Northwest Bancshares, parent of Northwest Savings Bank, said fourth-quarter profits soared twelve-fold, largely because it incurred a significant one-time charge a year ago that kept that quarter's earnings artificially low.
The Warren, Pa.-based company reported net income of $12.7 million, or 12 cents per share, up from $1 million, or 1 cent per share, in the same quarter a year ago.
However, the fourth quarter of 2009 included a $13.8 million pretax charge, or $8.3 million after taxes, to establish a charitable foundation along with the company's "second-step" common stock offering that completed its conversion from a depositor-owned mutual company to a full public company. Without that, profits rose 37 percent.
Profits fell 18 percent from the third quarter of 2010, when the bank earned $15.5 million, or 14 cents per share.

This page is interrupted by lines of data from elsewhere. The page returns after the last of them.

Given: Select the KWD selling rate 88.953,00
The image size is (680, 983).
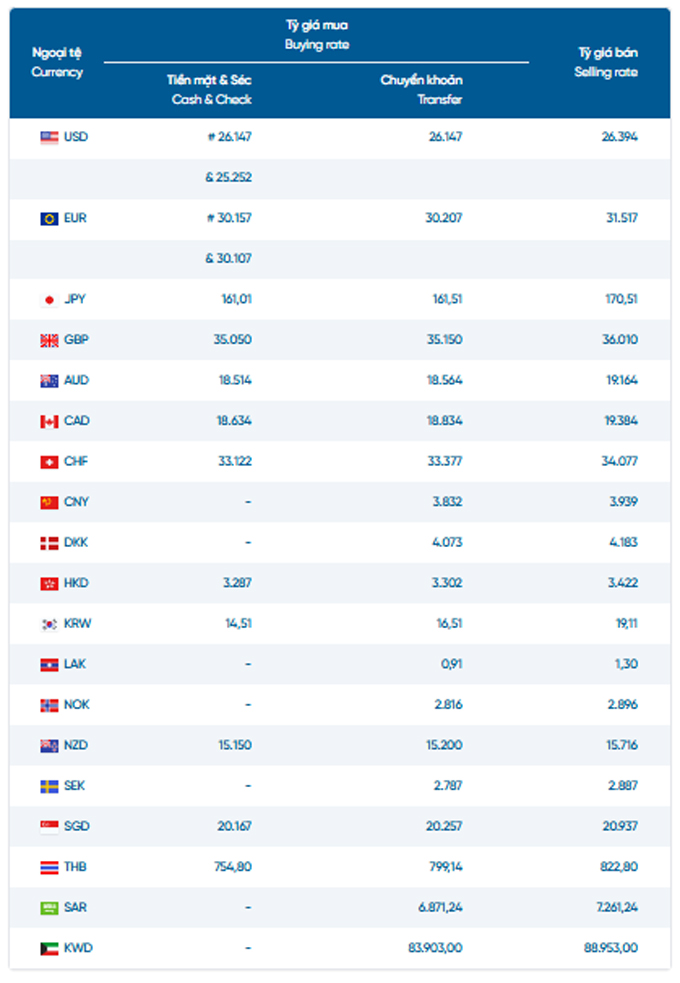Looking at the screenshot, I should point(610,948).
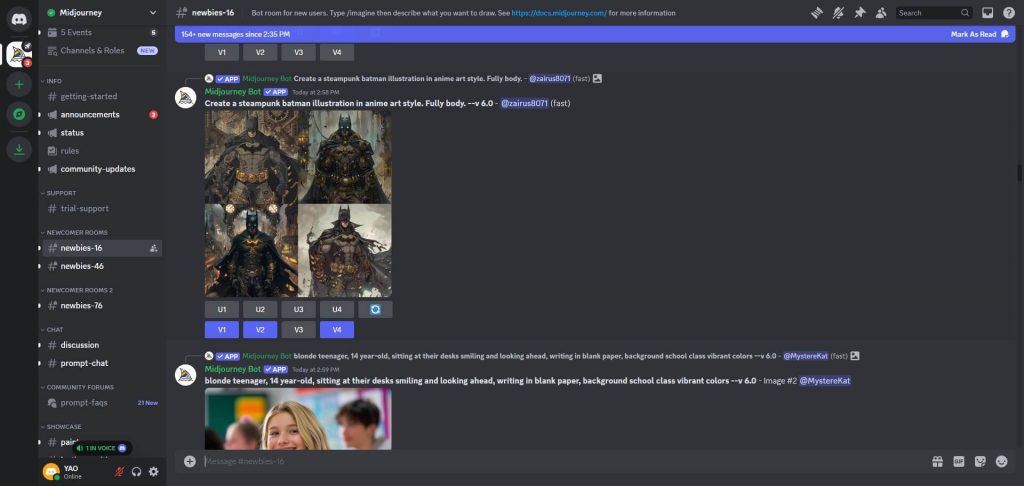Click the Explore Discoverable Servers compass icon
1024x486 pixels.
pyautogui.click(x=19, y=115)
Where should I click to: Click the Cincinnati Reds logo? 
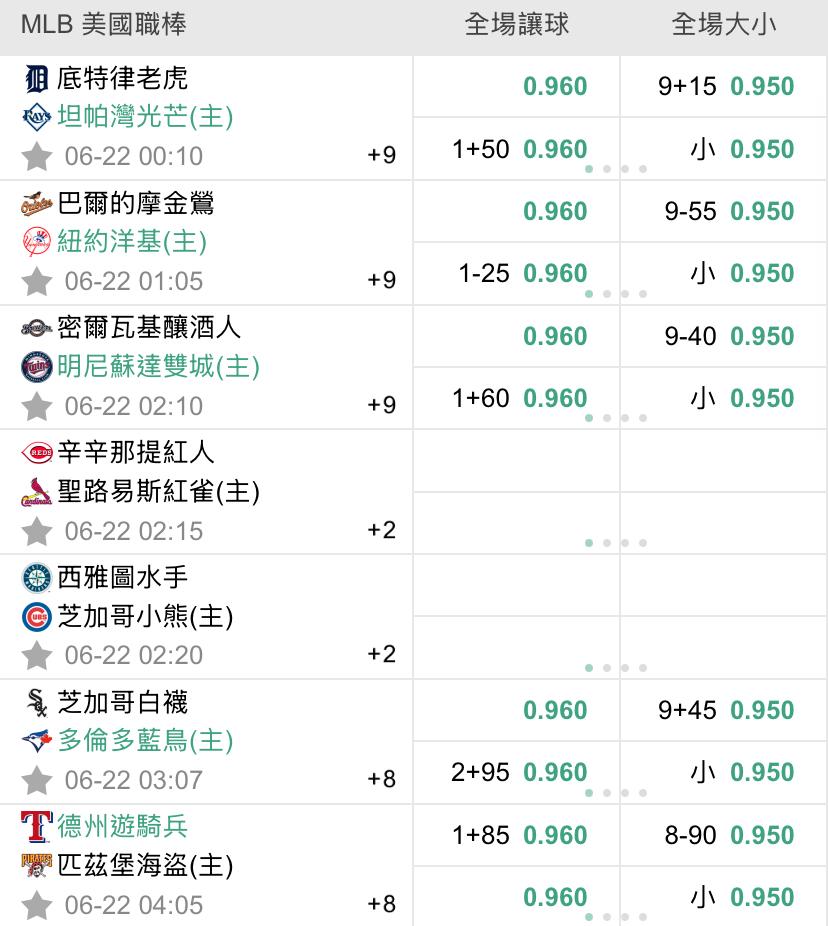coord(37,452)
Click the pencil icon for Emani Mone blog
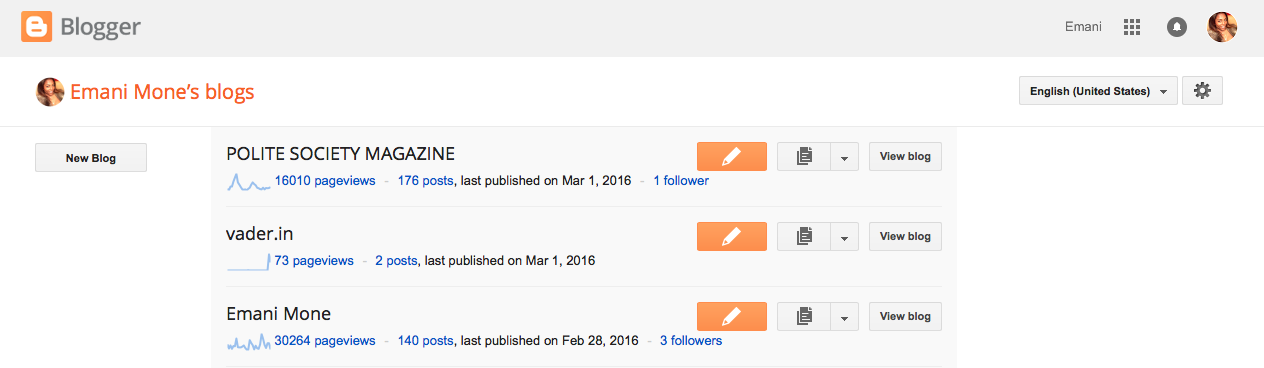1264x368 pixels. (731, 317)
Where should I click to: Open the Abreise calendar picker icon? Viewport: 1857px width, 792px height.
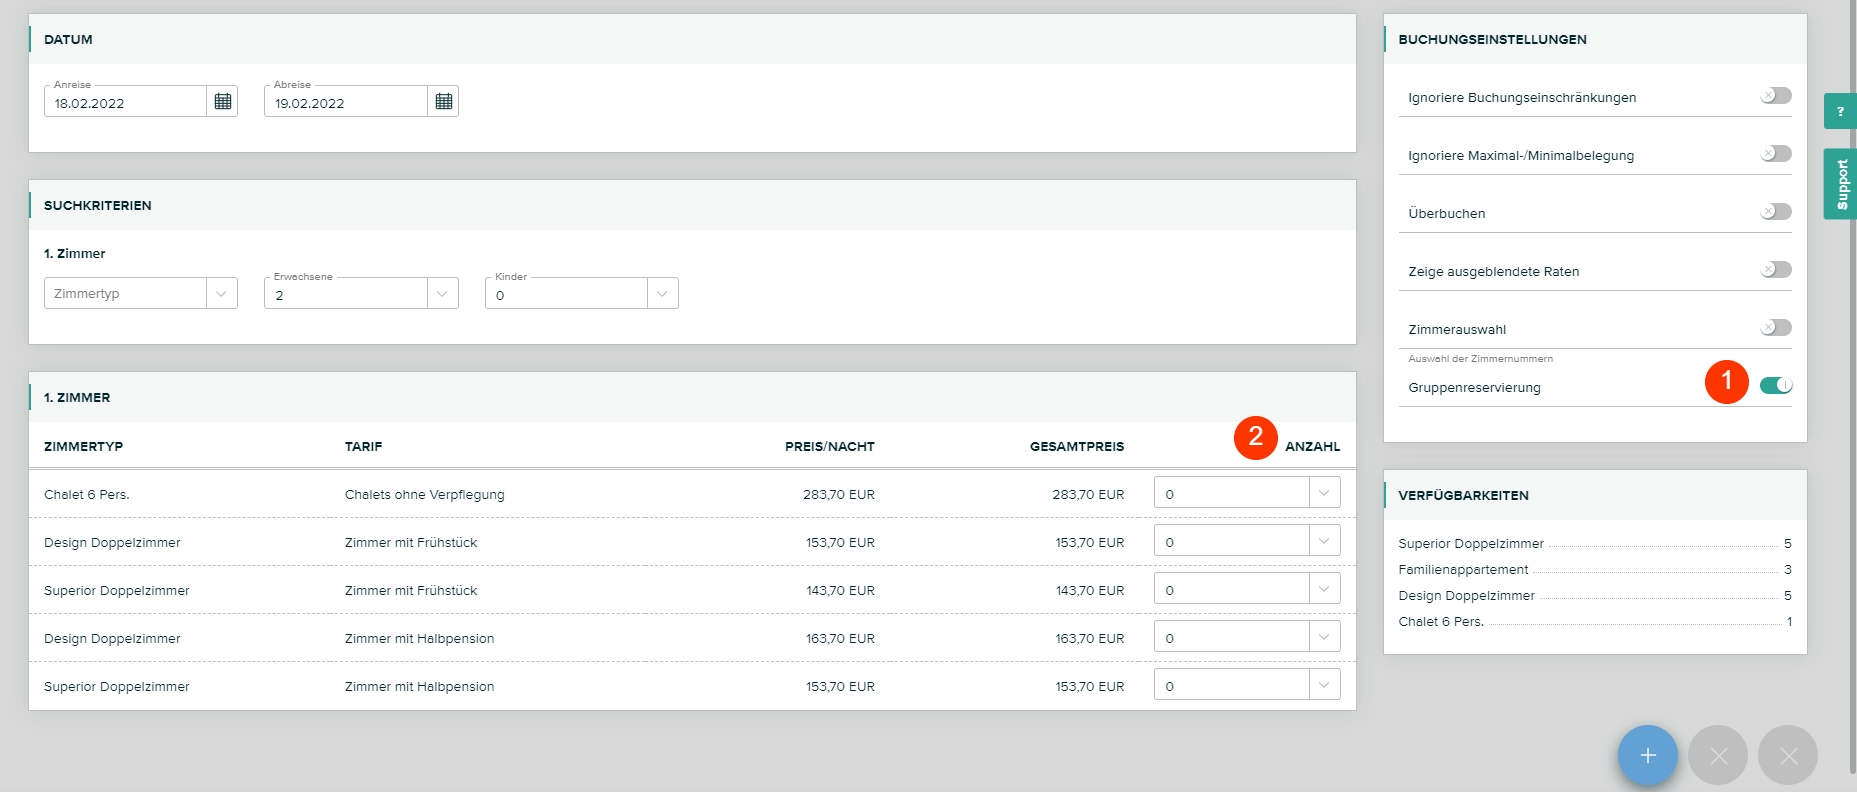point(443,102)
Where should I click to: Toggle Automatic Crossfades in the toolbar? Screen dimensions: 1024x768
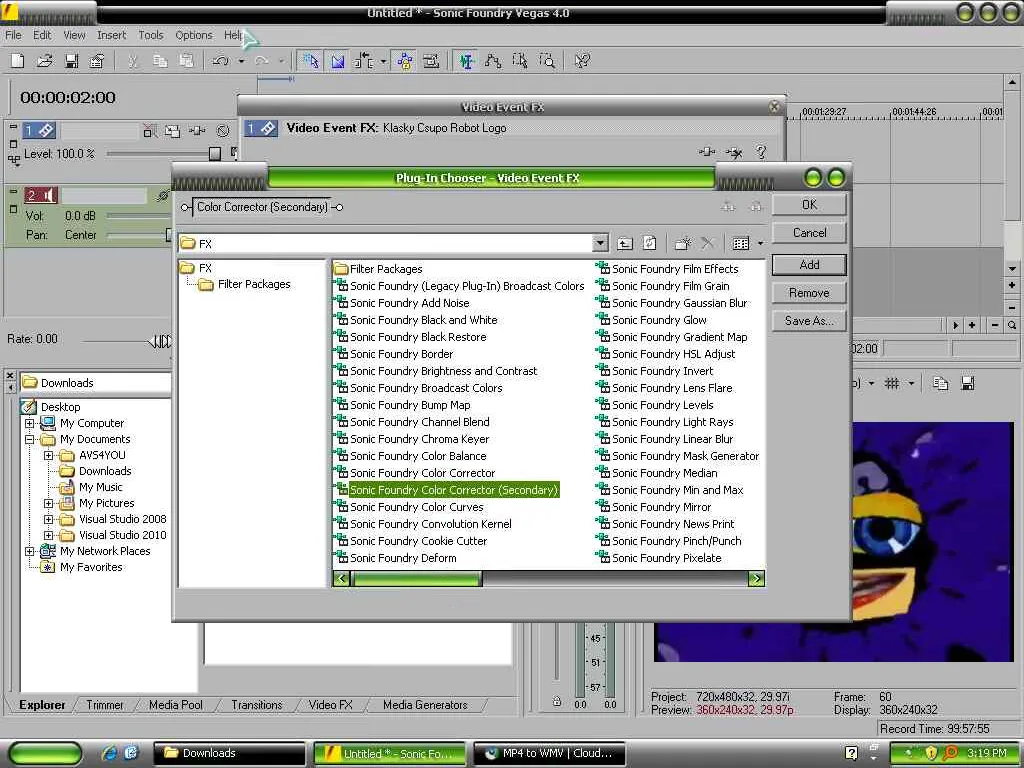click(x=337, y=61)
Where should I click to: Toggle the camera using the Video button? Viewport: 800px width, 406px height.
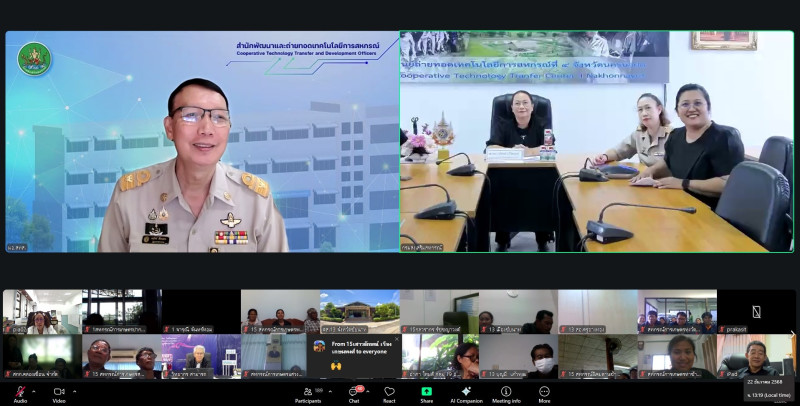click(58, 392)
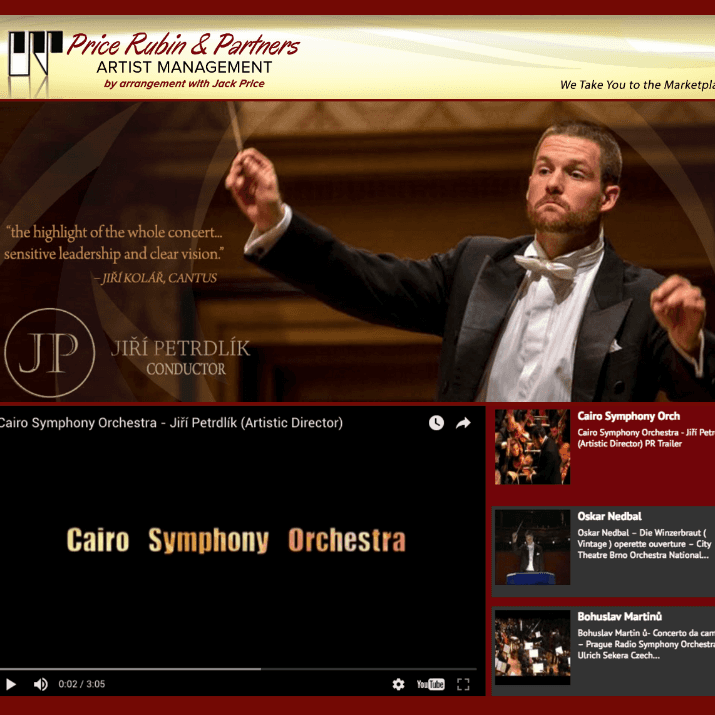The width and height of the screenshot is (715, 715).
Task: Play the Cairo Symphony Orchestra video
Action: point(10,684)
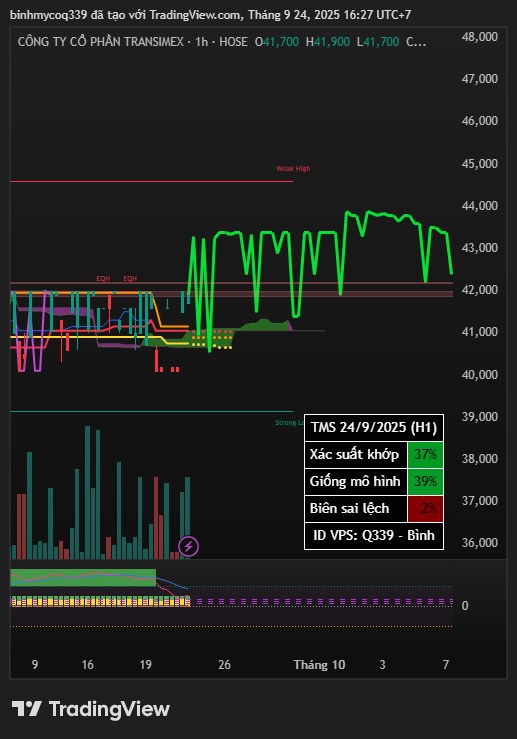The width and height of the screenshot is (517, 739).
Task: Click the Xác suất khớp row label
Action: click(354, 454)
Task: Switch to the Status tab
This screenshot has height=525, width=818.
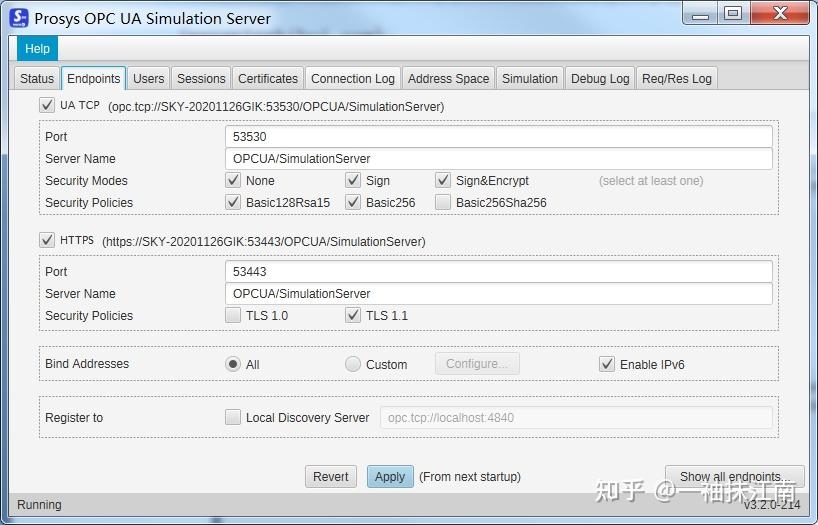Action: point(37,79)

For the full year, profits soared 76.2 percent to $57.5 million, or 53 cents per share, from $32.7 million, or 30 cents per share, in 2009.
The company declared a quarterly cash dividend of 10 cents per share, payable Feb. 17 to shareholders of record on Feb. 4. That's the 65th straight quarterly cash dividend. And it started a common stock buyback program on Dec. 20, buying back 555,000 shares over the next 11 days, at an average price of $11.69 per share.
Northwest operates 171 branches in Pennsylvania, New York, Ohio, Maryland and Florida, as well as 52 consumer finance offices in Pennsylvania called Northwest Consumer Discount Company. It has 14 branches in Western New York, including five in Chautauqua County branded as Jamestown Savings Bank, and four in Monroe County.
However, the bank disclosed that it will close its three offices in South Florida, with $59 million in deposits and $106.1 million in loans, sometime this year. President and CEO William J. Wagner cited the difficult real estate market for lending in Florida, as well as the "challenges we faced in running a small operation, with just three branches, in a large metro area that is such a great distance from our corporate headquarters."
During the quarter, Northwest was forced by federal regulators to terminate a $20.3 million cash purchase of NexTier Inc. of Butler, Pa., north of Pittsburgh, after the Federal Deposit Insurance Corp. criticized Northwest for unspecified consumer compliance violations.
Wagner said there's no new developments on the violations, which are expected to lead to an "enforcement action," as the bank is still waiting for regulators to finalize the examination process.
For the quarter, net interest income from taking deposits and making loans rose 15.8 percent to $67.2 million.
The bank set aside $13.9 million for loan losses, down 4 percent.